Saïed’s popularity is yet untested, but it will eventually “hit” the ground
“Since becoming president in late 2019, Kais Saïed has limited public appearances to small gatherings and orchestrated crowds. Unlike classical populists, he rarely stands in front of large audiences to deliver heated speeches, which he prefers to give in closed meetings or in front of selected TV crews. And even when he encouraged his supporters to demonstrate, only a few hundred showed up. His inability to mobilize the masses was all too obvious during the Spring 2022 “national consultation” that paved the way for his constitutional referendum. This is to say that his popularity remains untested on the ground. His opponents, however, are not more popular, and they are less trusted than he is, according to most polls. Until now, Kais Saïed has benefited from the resentment the opposition causes among the larger public, which gives him the appearance of a beloved leader. But in reality, few Tunisians follow his project or vision.”

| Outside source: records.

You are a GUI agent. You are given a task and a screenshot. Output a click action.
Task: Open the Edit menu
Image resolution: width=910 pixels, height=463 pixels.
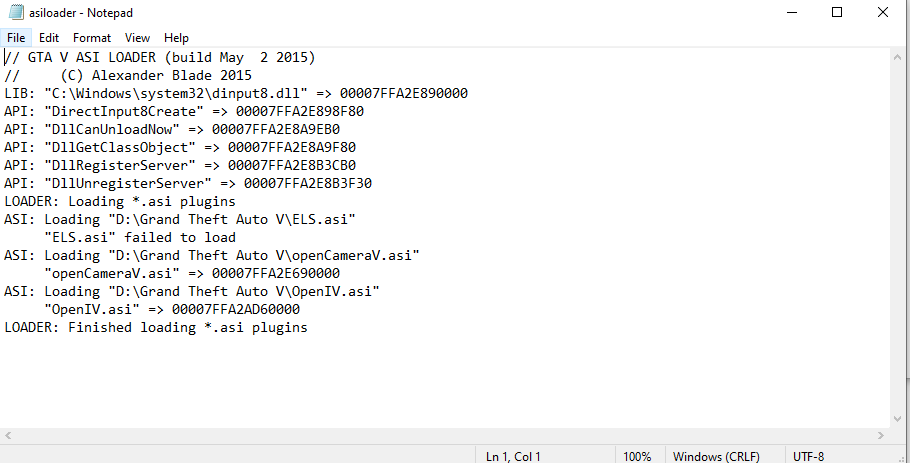tap(49, 38)
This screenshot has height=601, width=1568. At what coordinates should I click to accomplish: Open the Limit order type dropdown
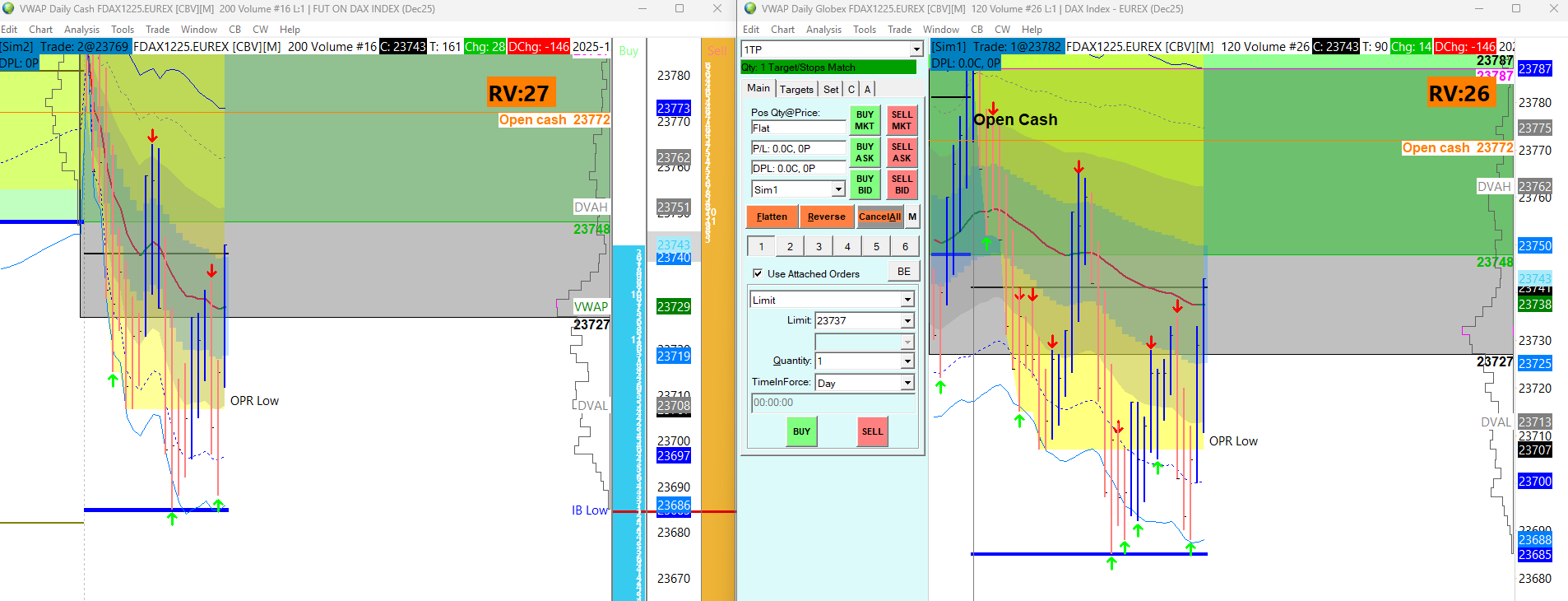907,300
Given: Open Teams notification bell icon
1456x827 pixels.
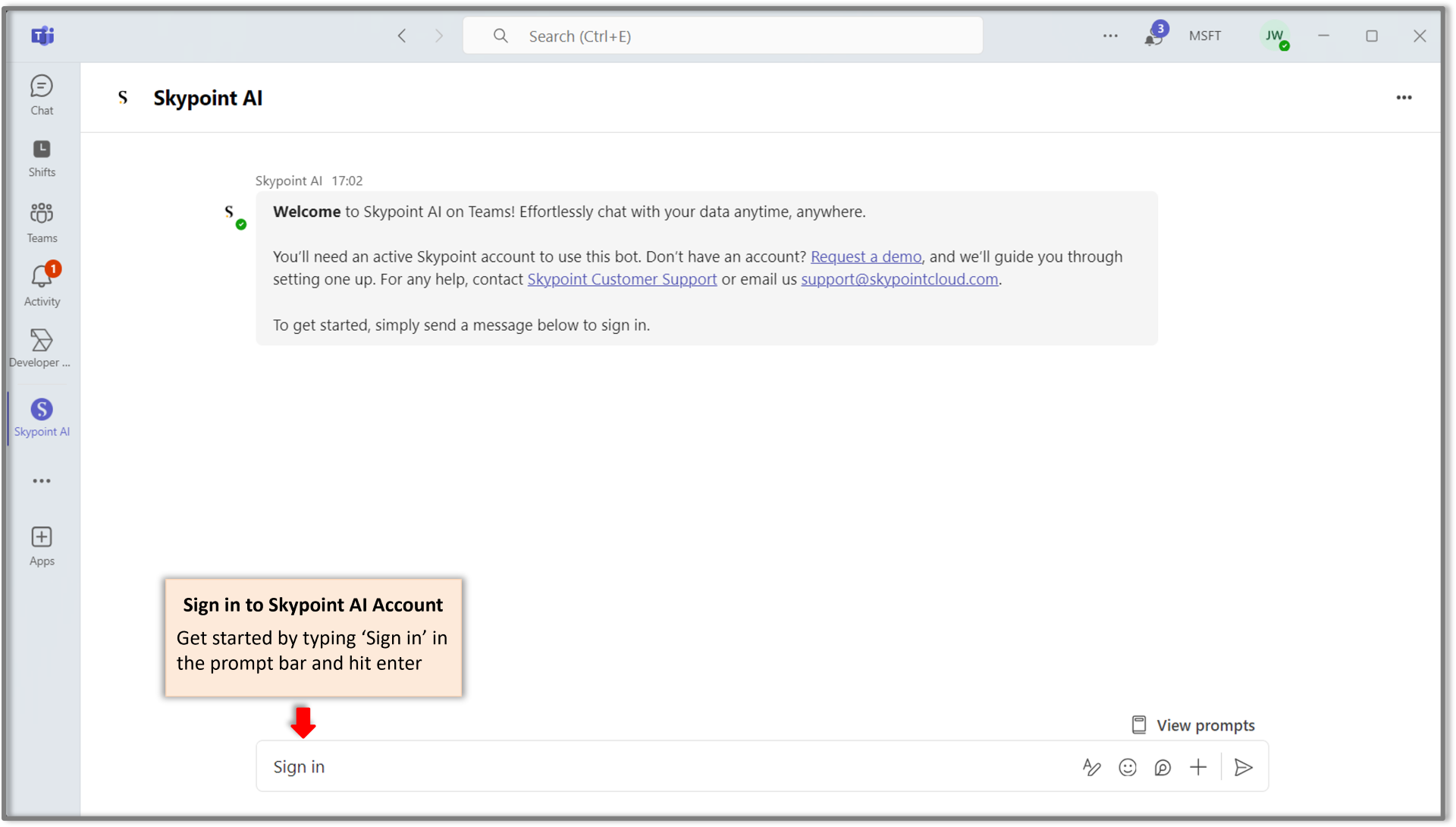Looking at the screenshot, I should click(x=1153, y=36).
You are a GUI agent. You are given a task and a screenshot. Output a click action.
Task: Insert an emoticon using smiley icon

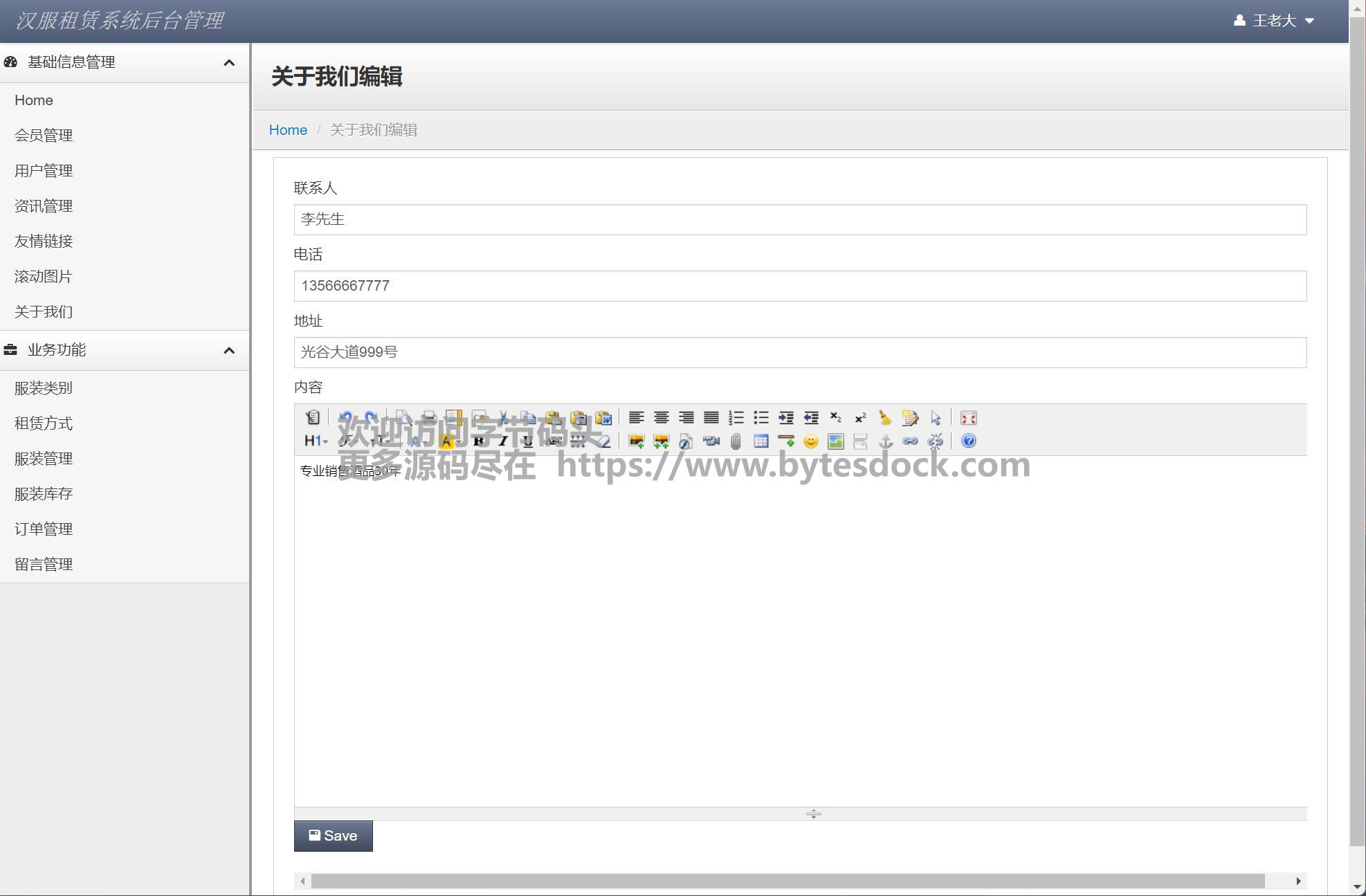pos(810,441)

Whither Islam? Saïed’s non-inclusive constitutional reform process won’t work out for Tunisia
“The so-called National Consultative Committee lacks any “legal” or constitutional legitimacy to draft a new constitution. It is not sufficiently representative of the country’s various political parties and civil society organizations. Furthermore, the Committee was given only about three weeks to write a new national charter, which is not enough to have a serious debate and consultation with the Tunisian people and their representatives. As for the clause on Islam being the official religion of Tunisia, we must remember that 98-99% of Tunisians are Muslim, and that President Bourguiba introduced this clause in 1956 as a compromise between the demands of secular and conservative voices. The clause was put forward to emphasize the need to respect the cultural and religious identity of all Tunisians, without mentioning Islam as a source of legislation for the country. The removal of such a clause will face substantial opposition from many corners and create more polarization at a time when Tunisia needs national unity and stability. Besides, the clause’s withdrawal will mean that religious institutions and mosques can no longer be under the control and management of the government, and I am not sure that Tunisia is ready for something like this, or that the secular-minded politicians would be fine with this outcome.”